• [DIRECTIONS FOR THIS TASK]:
Quote the entries word for word from the line containing "360x640 pixels. At" through the end of the entries, including both ends. Leave the pictures out of your answer.

(Document and screenshot pointing entries)
BEGIN
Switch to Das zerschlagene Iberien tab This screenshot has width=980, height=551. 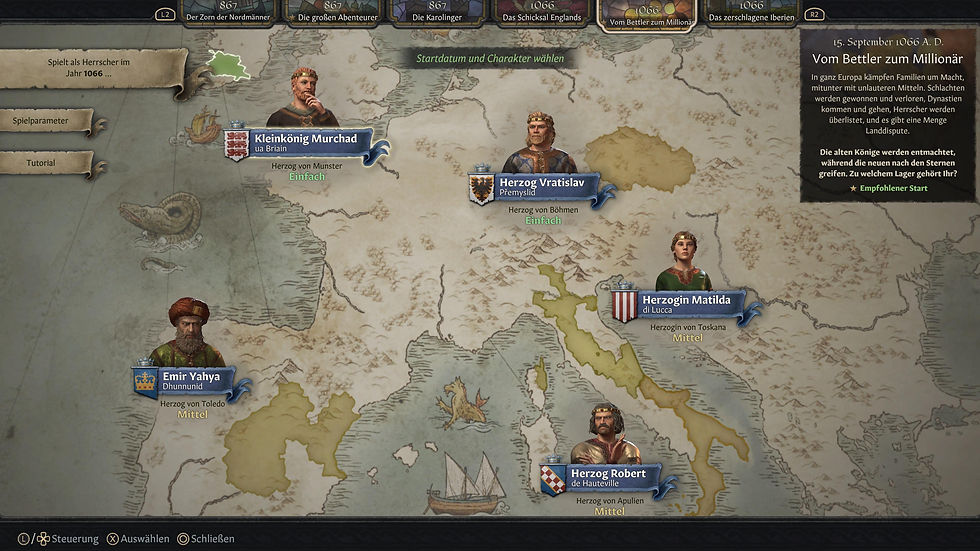[x=751, y=12]
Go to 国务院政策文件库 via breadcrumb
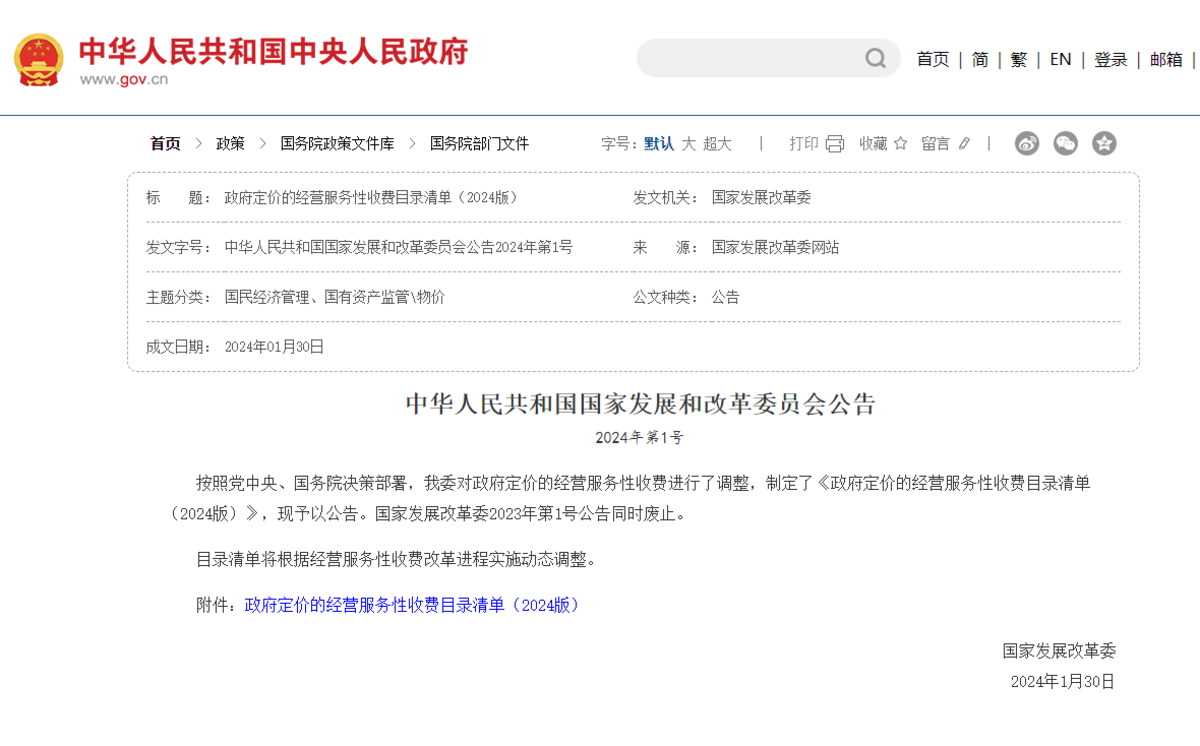Viewport: 1200px width, 746px height. pos(338,143)
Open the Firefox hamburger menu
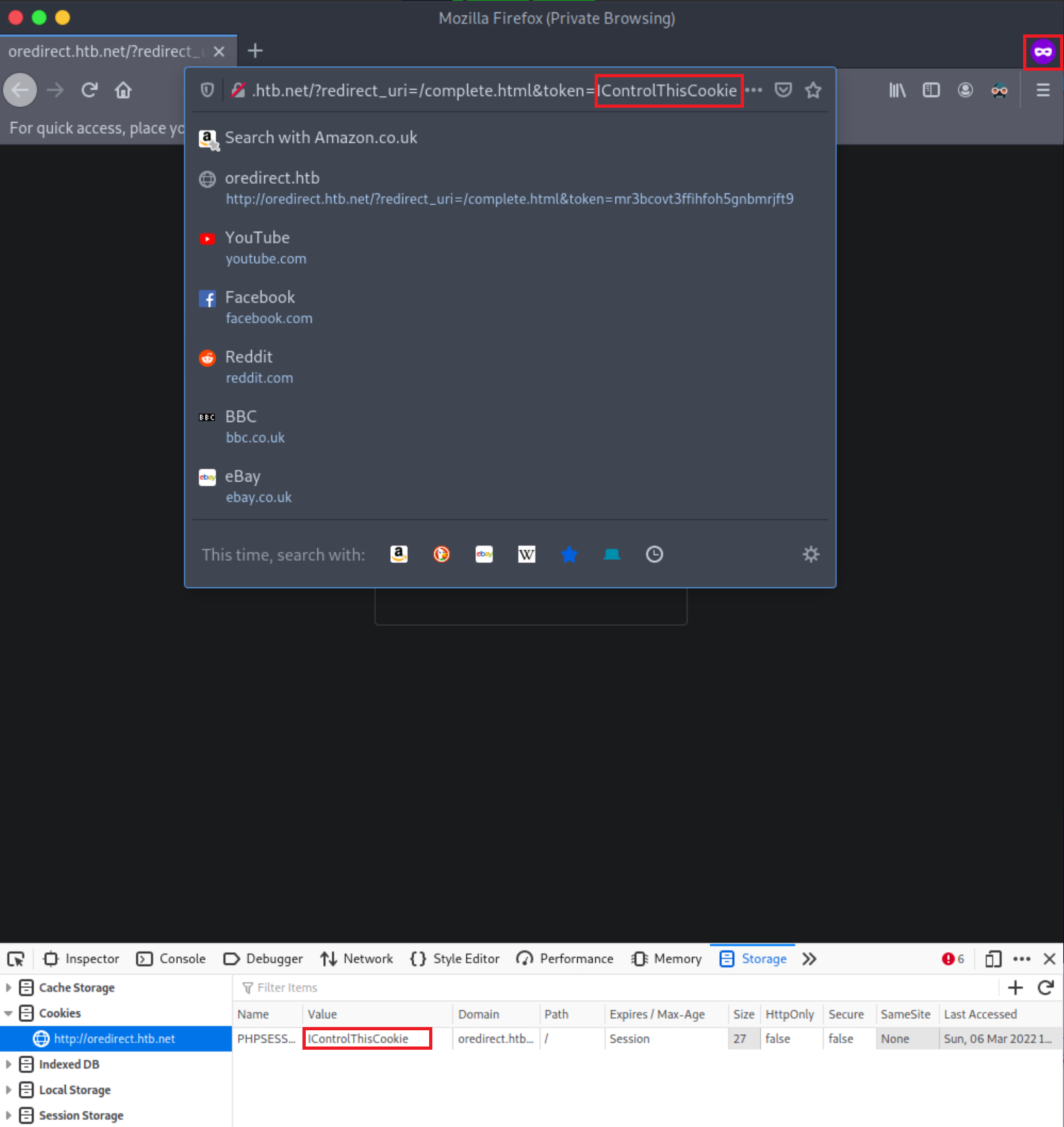This screenshot has width=1064, height=1127. pyautogui.click(x=1043, y=90)
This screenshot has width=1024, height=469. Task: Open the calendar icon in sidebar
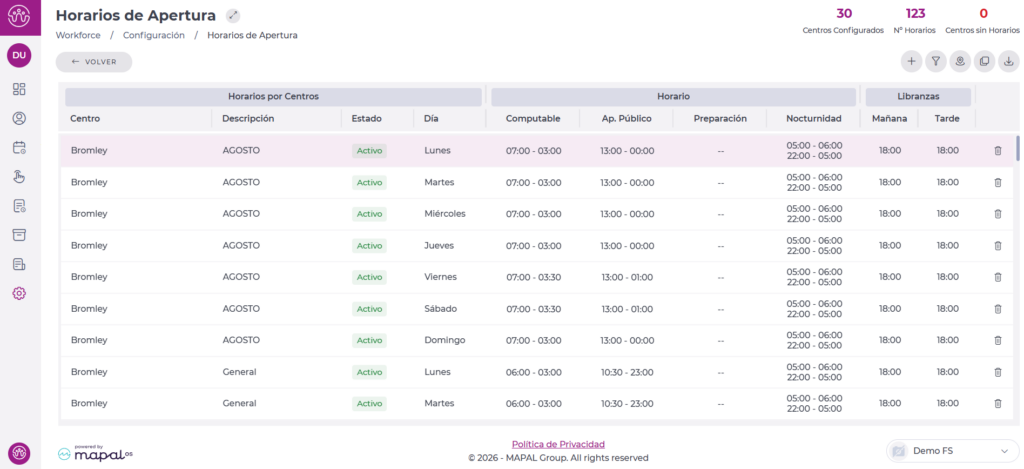click(x=19, y=148)
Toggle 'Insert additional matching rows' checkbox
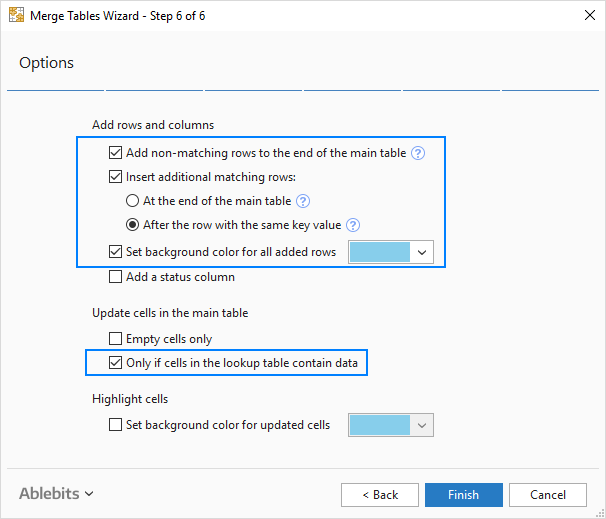Screen dimensions: 606x519 click(116, 177)
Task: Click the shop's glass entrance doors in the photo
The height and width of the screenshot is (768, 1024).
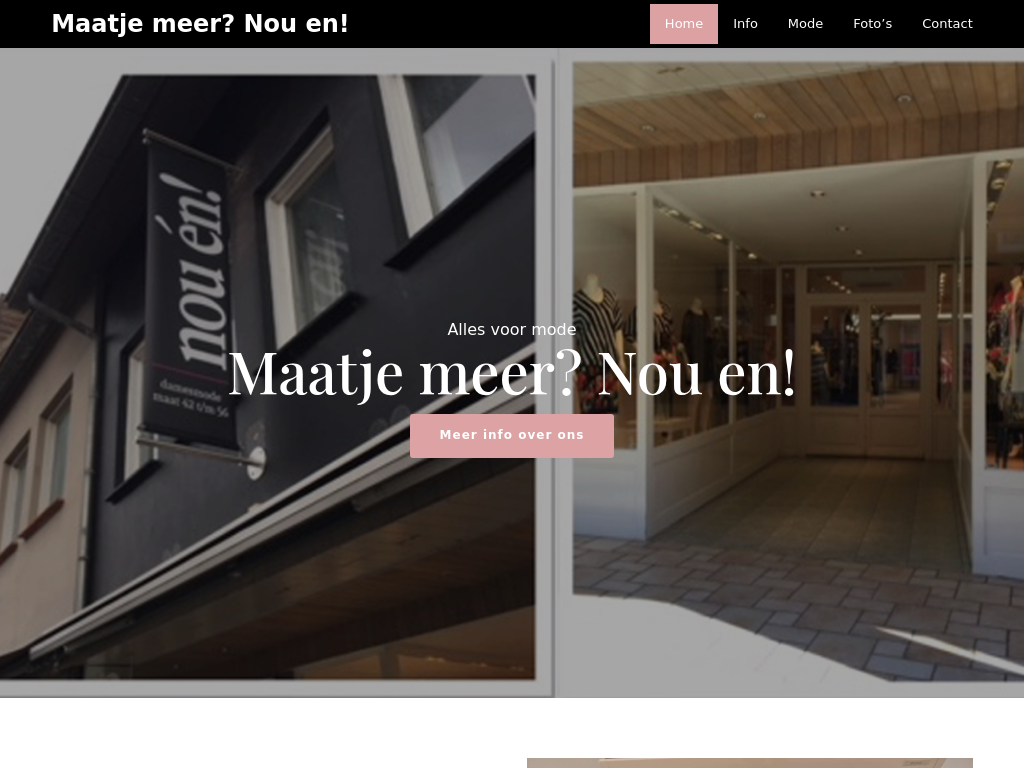Action: (866, 372)
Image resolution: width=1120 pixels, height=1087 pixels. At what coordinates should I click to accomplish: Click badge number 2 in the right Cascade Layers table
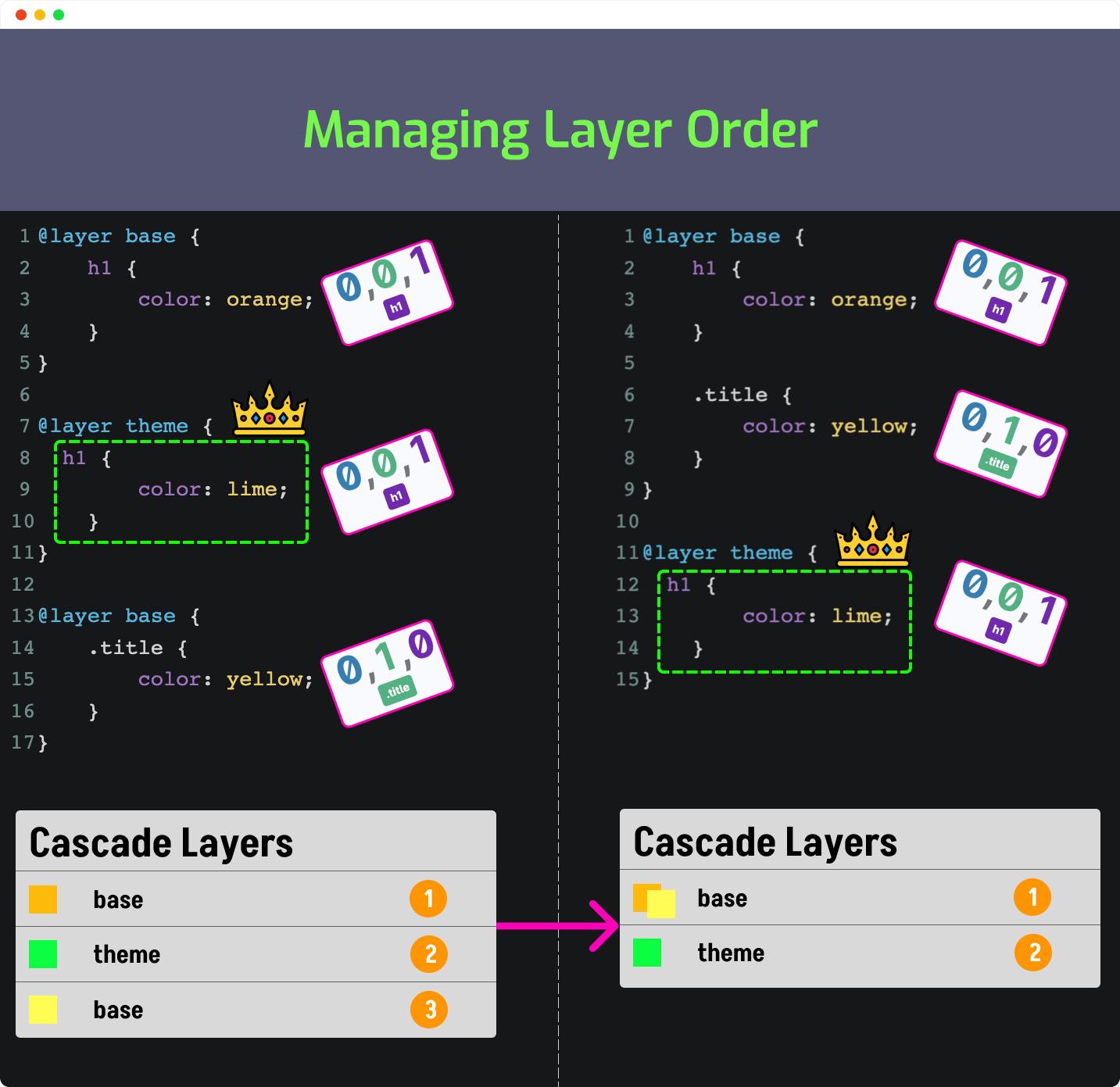click(x=1033, y=953)
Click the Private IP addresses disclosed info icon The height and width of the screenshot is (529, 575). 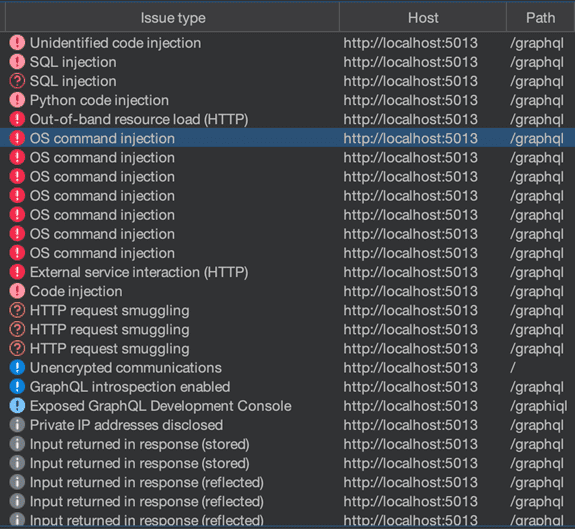[x=17, y=425]
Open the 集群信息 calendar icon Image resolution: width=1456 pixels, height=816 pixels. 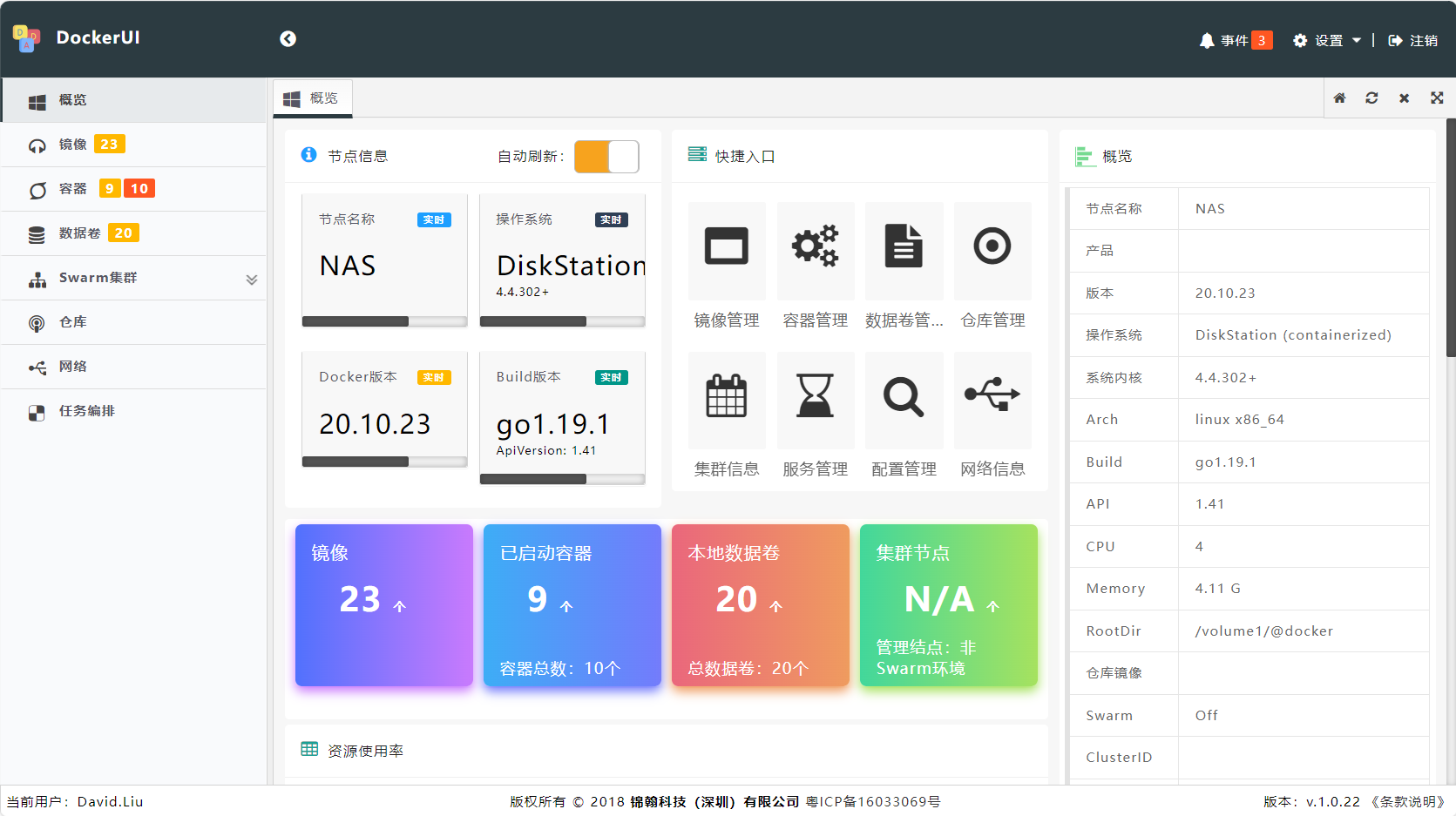727,397
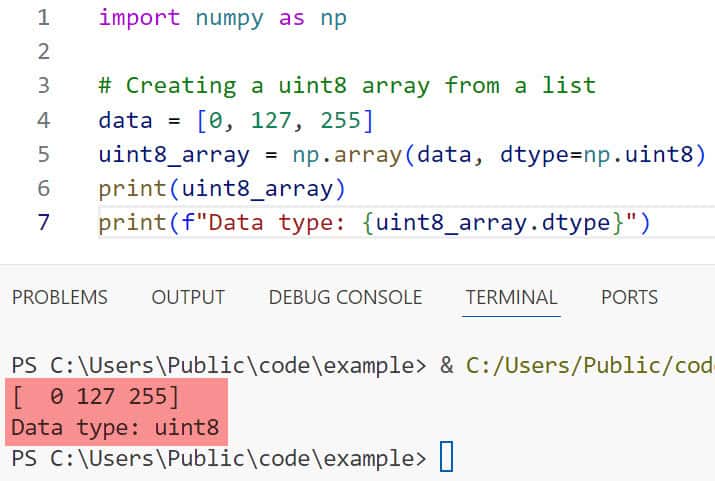Viewport: 715px width, 481px height.
Task: Open the DEBUG CONSOLE tab
Action: pos(345,297)
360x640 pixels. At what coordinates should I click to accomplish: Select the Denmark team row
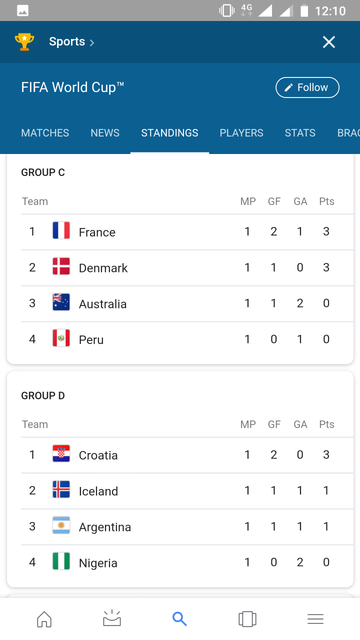pyautogui.click(x=187, y=268)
END
• [RESULT FOR THIS TASK]:
360x640 pixels. At what coordinates should I click to accomplish: Select the Denmark team row
pyautogui.click(x=187, y=268)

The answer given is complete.